Define tenancy <target-tenancy> as <target-tenancy-ocid>

Endorse dynamic-group <dynamic-group-name> to manage genai-agent-family in tenancy <target-tenancy>
In the target tenancy:

<this-tenancy> is the tenancy where you're creating an Agent tool.

Define tenancy <this-tenancy> as <this-tenancy-ocid>

Define dynamic-group <dynamic-group-name> as <dynamic-group-ocid>

Admit dynamic-group <dynamic-group-name> of tenancy <this-tenancy> to manage genai-agent-family in tenancy

If you need help, see Cross-Tenancy Access Policies in the documentation for OCI IAM with Identity Domains.

Endpoints with Session Enabled

An Agent tool supports only an agent with an agent endpoint that has session enabled.

When session is enabled on an agent endpoint to keep the context of a chat session, Generative AI Agents creates a session ID and persists the agent session for the interactive conversation. During the session, context and continuity are maintained to provide coherent and meaningful responses throughout the conversation.

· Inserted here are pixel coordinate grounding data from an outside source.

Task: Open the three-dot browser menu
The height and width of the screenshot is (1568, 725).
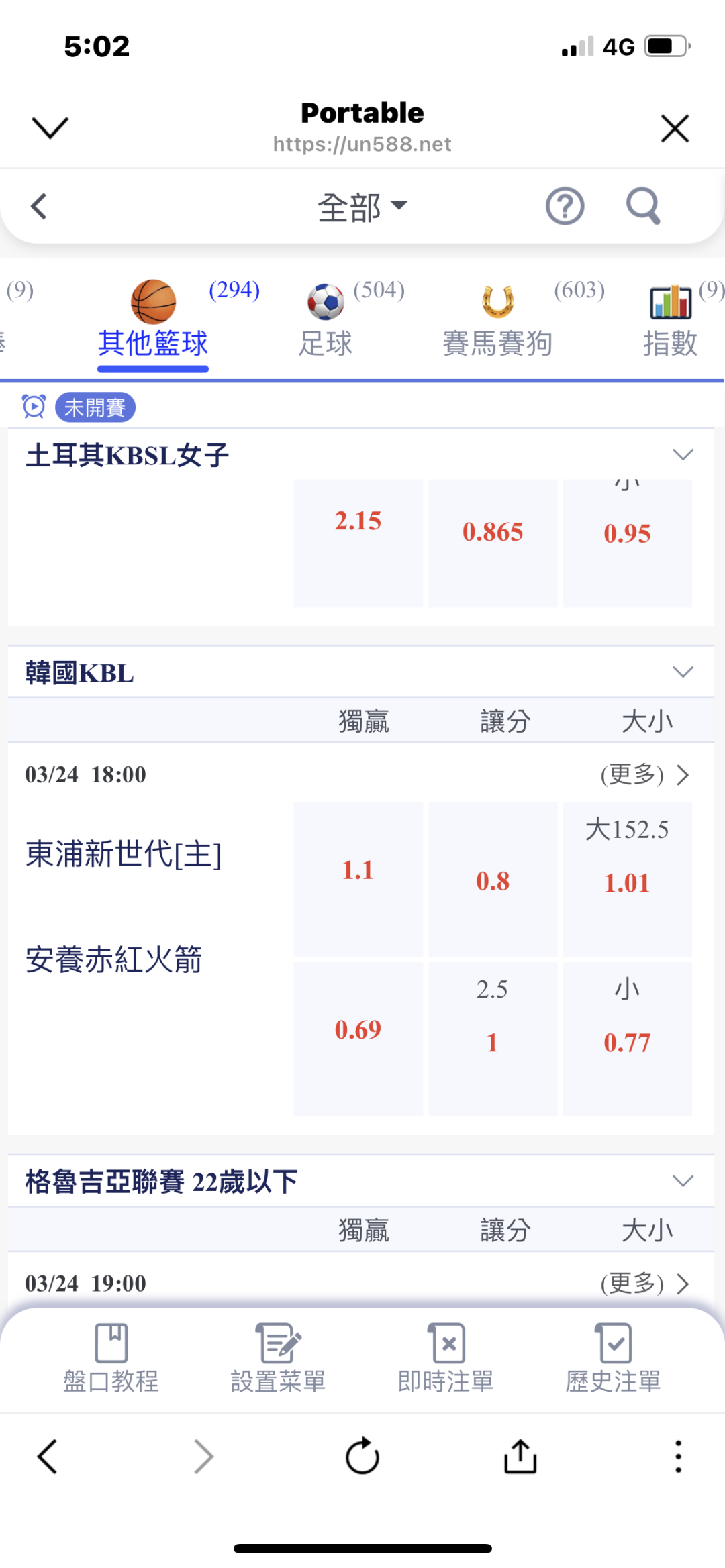Action: click(678, 1456)
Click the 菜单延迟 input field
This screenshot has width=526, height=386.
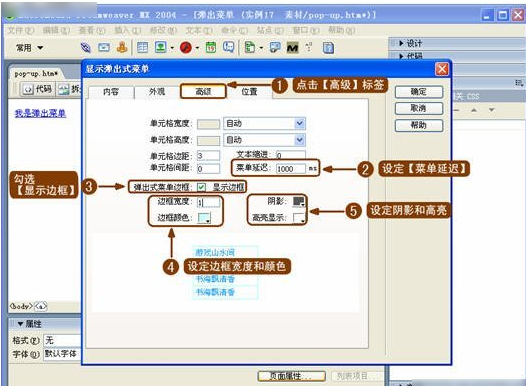click(x=291, y=169)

For a collaborator agent that's to be configured in a supervisor agent, ensure that the agent has only a session-based agent endpoint. The supervisor agent must also only be associated with an agent endpoint that has session enabled.

By default, when you use the Console to create an agent and choose to automatically create the agent endpoint at the same time, session is enabled on the agent endpoint that's created with the agent. To verify, you can view the details of the endpoint in the agent.

If you create an agent endpoint manually, ensure that Enable session is selected if the endpoint is to be configured with an Agent tool.

Required Information

Before you create an Agent tool, gather the following information:

  • The name of the agent to be added as a tool.
  • The name of the active, session-based agent endpoint for that agent. Create an agent endpoint if the agent doesn't have an active endpoint that you can use. If you need help, see Creating an Endpoint.
  • If the agent endpoint is in a different tenancy from the tenancy where you're creating the Agent tool, get the agent endpoint OCID. If you need help, see Getting an Endpoint's Details.